Prova a riemergere sys-apps/util-linux (ovvero il pacchetto che contiene agetty)

----------

## HexDEF6

 *randomaze wrote:*   

> Prova a riemergere sys-apps/util-linux (ovvero il pacchetto che contiene agetty)

 

ok... provo...

ma ho gia provato un emerge -e system, e non e' cambiato nulla....

----------

## HexDEF6

ritornando al kernel 2.6.16 gentoo, il sistema ha ripreso a funzionare normalmente....

quindi e' qualcosa nella configurazione del kernel 2.6.17...

appena ho un po di tempo smanetto e cerco di capire cosa e' precisamente...

Ciao

----------

## randomaze

 *HexDEF6 wrote:*   

> ritornando al kernel 2.6.16 gentoo, il sistema ha ripreso a funzionare normalmente....
> 
> quindi e' qualcosa nella configurazione del kernel 2.6.17...
> 
> appena ho un po di tempo smanetto e cerco di capire cosa e' precisamente...

 

Come hai fatto il cambio di configurazione? con make oldconfig oppure...?

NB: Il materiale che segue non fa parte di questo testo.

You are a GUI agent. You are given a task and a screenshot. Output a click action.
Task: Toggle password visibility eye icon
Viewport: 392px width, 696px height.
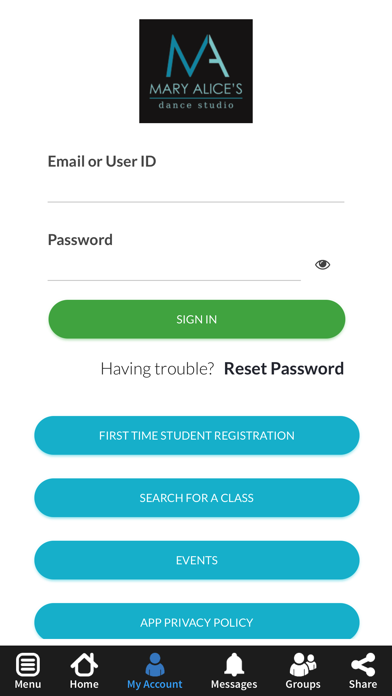[323, 265]
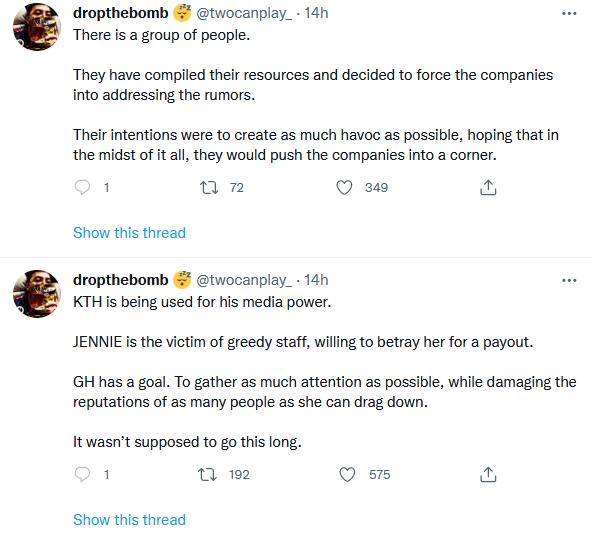Share the first tweet about companies
Screen dimensions: 600x534
(488, 188)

Un diff tra i due .config dovrebbe poter aiutare...

----------

## HexDEF6

 *randomaze wrote:*   

> 
> 
> Come hai fatto il cambio di configurazione? con make oldconfig oppure...?
> 
> Un diff tra i due .config dovrebbe poter aiutare...

 

si ho fatto un oldconfig... (si so pure che non e' una cosa buona e giusta   :Laughing:  ma non mi ha mai dato problemi, visto che di solito dopo ci do un'occhiata veloce... deve essermi sfuggito qualcosa)

domani faccio qualche prova (adesso devo scappare!)

----------

## lavish

 *HexDEF6 wrote:*   

> si ho fatto un oldconfig... (si so pure che non e' una cosa buona e giusta  [...]

 

e perchè mai?   :Confused: 

----------

## HexDEF6

 *lavish wrote:*   

> 
> 
> e perchè mai?  

 

perche' usare il vecchio file di configurazione non e' consigliato dalla guida all'upgrade del kernel della gentoo... e infatti alcune volte puo' mandare qualcosa al becco (vedi passaggio tra 2.6.15 e 2.6.16 del NAT e altre cose riguardanti la rete in cui si necessitava un bel make menuconfig e si dovevano abilitare le Xtables per iptables)

Ciao

----------

## lavish

 *HexDEF6 wrote:*   

>  *lavish wrote:*   
> 
> e perchè mai?   
> 
> perche' usare il vecchio file di configurazione non e' consigliato dalla guida all'upgrade del kernel della gentoo... e infatti alcune volte puo' mandare qualcosa al becco

 

Certo su questo concordo. Ma prima di fare un "fine tuning" quando si aggiorna il kernel è sempre bene farlo  :Smile:  (intendevo questo  :Wink:  )

Ciao!

----------

## HexDEF6

ho fatto alcuni test:

con i kernel 2.6.17 gentoo e vanilla (ho provato un po di versioni) il login non funziona

con i 2.6.16 e 2.6.18rc il tutto funziona perfettamente....

aspettero' con ansia l'uscita di un 2.6.18 gentoo!

----------

## fbcyborg

Anche io ho dovuto sudare un po' nel passaggio da 2.6.16 a 2.6.17. In effetti quando ho fatto un make oldconfig ho comunque dovuto ricontrollare molte cose. In linea di massima molte cose funzionavano male col nuovo kernel, e addirittura mi sono trovato dei moduli statici che non mi servivano, causando vari conflitti. Risolti questi problemini tutto ora è a posto con il kernel 2.6.17.

----------